** Opening Data for review block **

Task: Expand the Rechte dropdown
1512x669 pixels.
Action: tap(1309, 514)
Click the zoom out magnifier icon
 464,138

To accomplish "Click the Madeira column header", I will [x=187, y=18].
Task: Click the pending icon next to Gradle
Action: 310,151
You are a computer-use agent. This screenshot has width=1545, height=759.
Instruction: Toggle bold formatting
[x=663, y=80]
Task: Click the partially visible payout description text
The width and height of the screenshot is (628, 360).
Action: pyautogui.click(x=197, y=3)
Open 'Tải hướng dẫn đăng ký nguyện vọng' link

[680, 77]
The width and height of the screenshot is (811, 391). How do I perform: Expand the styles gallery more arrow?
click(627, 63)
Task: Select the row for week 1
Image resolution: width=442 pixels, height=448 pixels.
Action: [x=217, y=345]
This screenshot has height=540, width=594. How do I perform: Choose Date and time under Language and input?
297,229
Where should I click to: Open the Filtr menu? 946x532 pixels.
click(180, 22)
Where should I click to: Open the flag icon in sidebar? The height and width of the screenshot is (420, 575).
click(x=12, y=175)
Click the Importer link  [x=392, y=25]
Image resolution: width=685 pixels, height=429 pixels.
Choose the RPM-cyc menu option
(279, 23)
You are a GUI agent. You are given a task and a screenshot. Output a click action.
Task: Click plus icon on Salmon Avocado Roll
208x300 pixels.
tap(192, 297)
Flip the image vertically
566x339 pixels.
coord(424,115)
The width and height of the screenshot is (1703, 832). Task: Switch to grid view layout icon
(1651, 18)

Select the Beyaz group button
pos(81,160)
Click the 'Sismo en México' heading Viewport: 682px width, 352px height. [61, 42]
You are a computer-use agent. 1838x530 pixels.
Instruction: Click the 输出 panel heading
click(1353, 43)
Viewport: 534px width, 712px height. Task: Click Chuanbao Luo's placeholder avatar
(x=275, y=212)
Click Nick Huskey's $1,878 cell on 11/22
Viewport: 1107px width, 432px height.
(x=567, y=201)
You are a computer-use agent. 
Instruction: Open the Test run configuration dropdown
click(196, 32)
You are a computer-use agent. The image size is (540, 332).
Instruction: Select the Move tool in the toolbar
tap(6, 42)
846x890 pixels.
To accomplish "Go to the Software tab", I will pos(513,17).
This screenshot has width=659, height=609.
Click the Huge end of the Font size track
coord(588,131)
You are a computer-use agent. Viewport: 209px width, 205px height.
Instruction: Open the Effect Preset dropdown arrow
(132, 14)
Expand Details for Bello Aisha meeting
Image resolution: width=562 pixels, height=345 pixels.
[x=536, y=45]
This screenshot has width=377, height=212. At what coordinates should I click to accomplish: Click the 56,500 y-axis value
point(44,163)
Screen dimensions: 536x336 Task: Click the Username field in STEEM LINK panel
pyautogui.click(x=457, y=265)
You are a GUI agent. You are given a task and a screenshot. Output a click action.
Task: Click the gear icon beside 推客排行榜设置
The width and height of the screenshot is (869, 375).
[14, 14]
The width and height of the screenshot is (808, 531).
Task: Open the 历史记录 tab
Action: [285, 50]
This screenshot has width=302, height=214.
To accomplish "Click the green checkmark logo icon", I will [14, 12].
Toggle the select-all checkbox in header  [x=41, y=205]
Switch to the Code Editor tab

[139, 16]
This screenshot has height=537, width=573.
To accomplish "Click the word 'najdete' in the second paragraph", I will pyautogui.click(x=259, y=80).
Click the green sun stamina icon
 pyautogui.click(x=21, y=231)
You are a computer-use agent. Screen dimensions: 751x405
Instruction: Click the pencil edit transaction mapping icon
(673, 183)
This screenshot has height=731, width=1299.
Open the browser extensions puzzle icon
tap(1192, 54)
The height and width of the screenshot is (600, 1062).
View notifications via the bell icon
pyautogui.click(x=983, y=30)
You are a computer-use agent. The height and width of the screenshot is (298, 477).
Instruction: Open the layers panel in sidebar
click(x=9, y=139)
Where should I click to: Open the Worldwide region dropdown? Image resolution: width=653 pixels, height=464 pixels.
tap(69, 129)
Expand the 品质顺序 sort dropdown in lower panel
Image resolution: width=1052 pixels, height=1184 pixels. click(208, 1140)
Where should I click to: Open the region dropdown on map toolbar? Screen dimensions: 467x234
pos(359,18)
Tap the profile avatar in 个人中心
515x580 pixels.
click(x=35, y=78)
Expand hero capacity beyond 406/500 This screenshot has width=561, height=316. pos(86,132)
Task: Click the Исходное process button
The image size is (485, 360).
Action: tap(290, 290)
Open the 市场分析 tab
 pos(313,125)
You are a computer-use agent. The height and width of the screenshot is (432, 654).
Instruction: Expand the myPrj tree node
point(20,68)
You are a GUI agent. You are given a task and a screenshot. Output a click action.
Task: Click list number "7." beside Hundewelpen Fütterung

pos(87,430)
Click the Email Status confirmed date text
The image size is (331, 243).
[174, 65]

** Closing Data for review block **

Task: Copy every line in the listing above where the string "text" turns up.

Answer to this task:
Task: Click the partially visible payout description text
Click the Email Status confirmed date text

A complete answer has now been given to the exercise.